If you want a way to think about this you’re no longer using a real timeline but using a simulated timeline that’s being controlled by you “unique clock”. If you’re making that simulated timeline look like the real timeline and don’t expect to diverge, I’ll fall back to my above suggestion that you not publish what is effectively a poor replacment for system time.

As @peci1 mentions the reason for the parameter is that there are many edge cases. In particular you start with the presumption "If there is a /clock topic which is not always a deterministic answer in a distributed system. The most common case is at startup of a node. It will startup and before it is able to complete discovery and connectivity for the /clock topic the user may ask for the current time. If the parameter is set (which can be guaranteed before startup) then the node will know not to just use the system time. If the first time the system started up it setup a few rates or timers at wall time, and then it jumps a billion seconds into the past to simulated time. Then every single timer, rate, sleep cached data and other thing must be reset in the node.

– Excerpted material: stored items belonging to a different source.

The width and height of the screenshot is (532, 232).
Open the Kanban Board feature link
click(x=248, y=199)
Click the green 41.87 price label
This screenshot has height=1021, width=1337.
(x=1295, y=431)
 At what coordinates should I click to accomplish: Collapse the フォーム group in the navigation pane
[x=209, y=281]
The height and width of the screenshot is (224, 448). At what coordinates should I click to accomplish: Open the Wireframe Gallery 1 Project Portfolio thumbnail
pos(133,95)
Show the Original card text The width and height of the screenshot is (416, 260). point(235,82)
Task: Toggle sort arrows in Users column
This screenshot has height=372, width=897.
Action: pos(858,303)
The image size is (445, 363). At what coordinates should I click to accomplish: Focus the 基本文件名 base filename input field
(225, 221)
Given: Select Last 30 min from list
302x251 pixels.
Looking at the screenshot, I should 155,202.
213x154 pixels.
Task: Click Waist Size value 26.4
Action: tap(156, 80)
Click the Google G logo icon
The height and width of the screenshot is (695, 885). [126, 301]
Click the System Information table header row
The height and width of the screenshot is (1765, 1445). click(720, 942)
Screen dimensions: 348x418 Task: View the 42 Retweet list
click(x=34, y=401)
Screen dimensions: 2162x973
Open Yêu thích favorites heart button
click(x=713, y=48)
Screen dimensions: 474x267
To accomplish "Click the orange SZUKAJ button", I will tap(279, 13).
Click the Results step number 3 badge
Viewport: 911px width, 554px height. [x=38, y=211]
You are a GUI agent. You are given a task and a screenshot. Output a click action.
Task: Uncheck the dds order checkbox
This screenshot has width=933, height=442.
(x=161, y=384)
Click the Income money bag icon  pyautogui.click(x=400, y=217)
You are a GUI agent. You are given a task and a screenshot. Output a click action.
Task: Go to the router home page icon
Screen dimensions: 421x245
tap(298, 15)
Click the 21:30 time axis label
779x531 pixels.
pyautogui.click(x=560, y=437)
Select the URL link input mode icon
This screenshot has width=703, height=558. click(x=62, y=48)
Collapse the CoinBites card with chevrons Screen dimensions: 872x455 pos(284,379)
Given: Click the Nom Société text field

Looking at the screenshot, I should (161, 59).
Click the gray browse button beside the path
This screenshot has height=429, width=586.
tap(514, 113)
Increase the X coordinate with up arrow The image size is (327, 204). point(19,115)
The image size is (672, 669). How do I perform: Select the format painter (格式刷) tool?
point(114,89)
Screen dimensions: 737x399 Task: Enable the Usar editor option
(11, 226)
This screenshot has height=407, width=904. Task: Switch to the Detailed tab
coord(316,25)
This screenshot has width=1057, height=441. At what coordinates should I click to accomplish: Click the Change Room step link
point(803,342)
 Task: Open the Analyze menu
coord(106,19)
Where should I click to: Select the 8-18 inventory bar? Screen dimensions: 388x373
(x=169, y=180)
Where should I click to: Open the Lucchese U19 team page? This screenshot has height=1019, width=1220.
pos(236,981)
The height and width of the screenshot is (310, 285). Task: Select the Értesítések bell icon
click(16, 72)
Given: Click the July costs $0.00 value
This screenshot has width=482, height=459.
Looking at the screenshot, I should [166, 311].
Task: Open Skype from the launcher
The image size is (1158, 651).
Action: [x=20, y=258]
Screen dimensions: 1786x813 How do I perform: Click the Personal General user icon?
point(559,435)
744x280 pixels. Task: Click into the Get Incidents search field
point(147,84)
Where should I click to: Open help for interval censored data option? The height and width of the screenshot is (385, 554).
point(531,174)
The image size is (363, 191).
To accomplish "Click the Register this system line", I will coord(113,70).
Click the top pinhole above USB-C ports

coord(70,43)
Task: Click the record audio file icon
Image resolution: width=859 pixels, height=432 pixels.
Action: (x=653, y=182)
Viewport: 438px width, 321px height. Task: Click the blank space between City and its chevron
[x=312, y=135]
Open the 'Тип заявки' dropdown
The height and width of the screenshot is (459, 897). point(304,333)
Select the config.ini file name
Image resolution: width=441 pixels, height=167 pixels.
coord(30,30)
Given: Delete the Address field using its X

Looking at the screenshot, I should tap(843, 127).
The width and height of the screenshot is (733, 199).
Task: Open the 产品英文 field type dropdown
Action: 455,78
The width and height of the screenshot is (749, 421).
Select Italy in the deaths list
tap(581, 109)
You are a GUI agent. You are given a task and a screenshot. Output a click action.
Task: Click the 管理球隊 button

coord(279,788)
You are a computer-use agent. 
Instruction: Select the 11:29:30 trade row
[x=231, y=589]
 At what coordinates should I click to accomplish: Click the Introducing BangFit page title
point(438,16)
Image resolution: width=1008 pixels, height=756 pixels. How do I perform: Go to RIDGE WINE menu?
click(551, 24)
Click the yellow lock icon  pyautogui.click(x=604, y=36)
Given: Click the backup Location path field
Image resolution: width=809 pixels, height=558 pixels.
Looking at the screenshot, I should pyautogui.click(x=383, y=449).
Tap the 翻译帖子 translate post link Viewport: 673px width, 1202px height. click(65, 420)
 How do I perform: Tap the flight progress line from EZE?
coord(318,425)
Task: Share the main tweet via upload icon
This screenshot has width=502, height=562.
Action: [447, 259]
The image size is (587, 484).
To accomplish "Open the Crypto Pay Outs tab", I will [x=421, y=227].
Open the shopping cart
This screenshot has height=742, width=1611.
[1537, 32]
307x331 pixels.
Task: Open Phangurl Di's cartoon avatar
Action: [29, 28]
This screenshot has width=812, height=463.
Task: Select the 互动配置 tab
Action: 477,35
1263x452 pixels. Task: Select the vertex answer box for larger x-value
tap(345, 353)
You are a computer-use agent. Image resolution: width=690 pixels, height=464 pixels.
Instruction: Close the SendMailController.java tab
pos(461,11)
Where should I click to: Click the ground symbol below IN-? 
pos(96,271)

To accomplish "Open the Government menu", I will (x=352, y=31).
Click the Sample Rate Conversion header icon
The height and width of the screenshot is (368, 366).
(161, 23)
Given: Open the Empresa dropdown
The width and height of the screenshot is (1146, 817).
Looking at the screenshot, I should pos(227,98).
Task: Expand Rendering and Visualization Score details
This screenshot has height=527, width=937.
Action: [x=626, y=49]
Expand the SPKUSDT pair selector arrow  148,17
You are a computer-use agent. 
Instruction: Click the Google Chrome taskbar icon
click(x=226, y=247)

There are also potential challenges if a node looses connectivity potentially temporarily. This may be caused by network issues or wifi distance. Or it may be caused by the publisher temporarily restarting such as playing two rosbags in a row. If the nodes publishing the /clock restarts or is replaced, then there’s an instance when all other nodes in the system might not see /clock and then would return to system time temporarily and then jump back to simulated time when the new /clock publisher comes back online.

Any hysteresis of jumping between timelines can make a well written node close to non-functional because it generally must clear all internal state due to the timeline jump, all state and historical data generally has to be considered invalid as you’re on a new timeline. And in addition to that there are many nodes that are not robust to negative timeline jumps (forward jumps usually work out with rates, timers, and caches automatically aging out) and thus avoiding the initial negative timeline jump for user experience.

The first implementations of ROS time didn’t have the parameter and it was quickly added because the systems were much harder to use.

You also have challenges such as potentially having someone start a node that happens to advertise /clock on a system being able to completely halt a running robot. For example testing playback of a bag that you just recorded. Any system deployment with hardware in the loop should be very careful and explicit about when to allow simulated time.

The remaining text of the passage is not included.